By ignoring her love for Bradwell, Pressia actually weighs him and herself down.
El Capitan's love for Helmud is actually stronger than his love for Pressia.
It's not a coincidence that many of the characters in Fuse mutter the phrase, "home Sweet home" to themselves. Unfortunately, there really isn't any "home" in this novel. While the wretches certainly feel more comfortable outside of the Dome, they were stripped of their real homes and have been forced to either live nomadically, or in an impoverished state.
On the other hand, the people inside the Dome live comfortably inside a bubble that they like to call home — but in reality, the inside of the Dome is synthetic and artificial.
Despite their desire to live freely, Partridge and Lyda can't escape their feeling of comfort when inside the Dome.
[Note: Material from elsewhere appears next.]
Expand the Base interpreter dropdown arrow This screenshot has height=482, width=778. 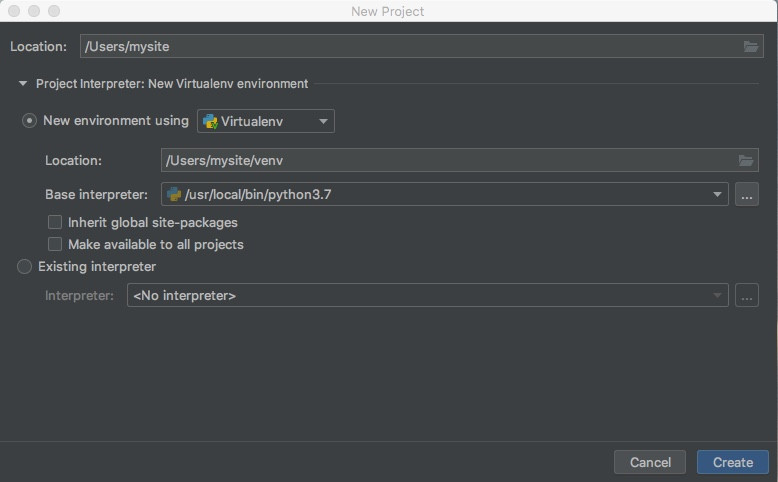717,194
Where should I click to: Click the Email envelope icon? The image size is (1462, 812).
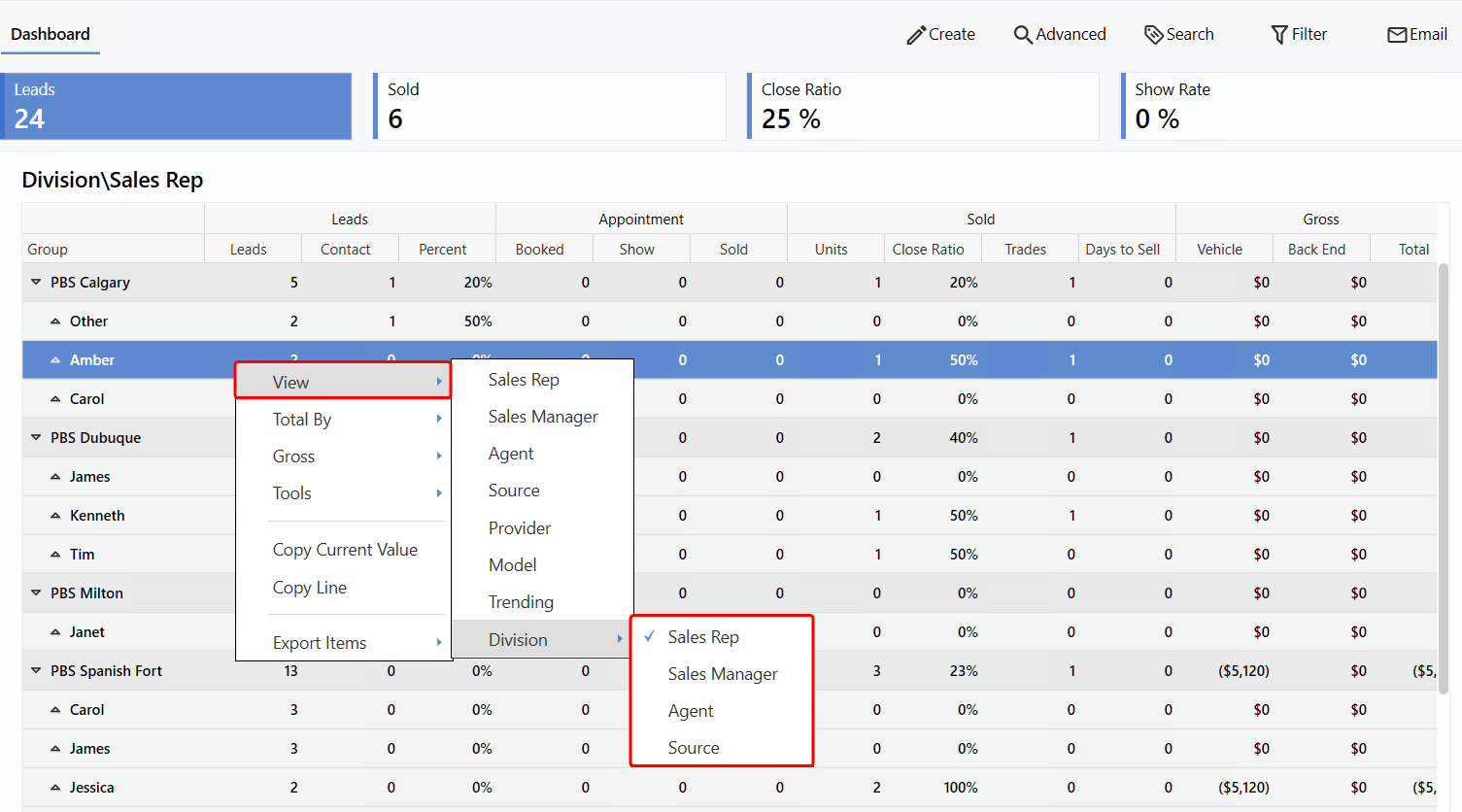click(x=1397, y=35)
There are no homes in this book, just temporary dwellings.
There are as many versions of truth in Fuse as there are characters. Bradwell seeks a complete, uncompromising truth. Pressia seeks a truth that will fit her purposes: she wants a solution to a problem, rather than the messiness that comes with complete truth.
And Partridge? Well, Partridge wants a kind of idealized truth. He longs for a home, and for a fair world, and for a father that loves him. Unfortunately, the world in which Partridge lives ain't fair, his daddy hates him, and he can never go home again.
Bradwell's search for the truth isn't really a search for the truth. It's a quest for revenge.
Iralene's whole life is a lie — so she'll never be able to reconcile with the truth.
Isolation is a painful thing: from time-outs as a child to Friday nights spent alone as adults, we're conditioned to be repulsed by isolation. But Lyda's isolation from the Dome allows her to become her own woman. In fact, Lyda feels more isolated in the Dome than she does outside the Dome.
However, isolation from a community is different from being isolated from yourself. Partridge's pain comes from the fact that he has very little idea of who he's supposed to be—he's neither a Pure nor a wretch. That isolation haunts him.
Lyda would have been better off alone rather than living with the mothers.
The Dome's isolation from the rest of the world doomed them from the start.
The world of Fuse is littered with death. The Detonations wiped out the majority of the earth's population—those that didn't die immediately were almost certainly doomed to die from their fusings. And inside the Dome? Well, the Pures are trapped in a world so artificial that they may as well be dead already.
And this divide shapes the way that characters inside and outside of the Dome relate to life. Those outside the Dome have a better appreciation for the fullness of life, even if their own lives are riddled with hardship. Those inside the Dome are more fearful: because of the artificiality of their world, they're both removed from life and from death.
Because of their mother's death, Pressia and Partridge will always go out of their way to save others.
The characters of Ellery Willux, Iralene Willux, and Mimi Willux serve as a reminder to the reader that no one should be allowed to live forever.
Being short on time is one of the worst things to happen in the real world… and one of the best things to happen in the fictional world. In Fuse, there's an evil dude who rules the earth, and he almost has the technology to live forever too. It's up for Our Heroes to stop him before it's too late.
And thank goodness, right? Because of this tremendous time crunch, these characters don't stagnate. They need to keep moving. They're under the wire… and while it's stressful for them, it's exciting for us.
Without the pressure of time, Pressia and the gang would still be kicking it at the OSR Headquarters.
Mimi and Iralene's view of "suspended time" is parallels how the inside of the Dome operates.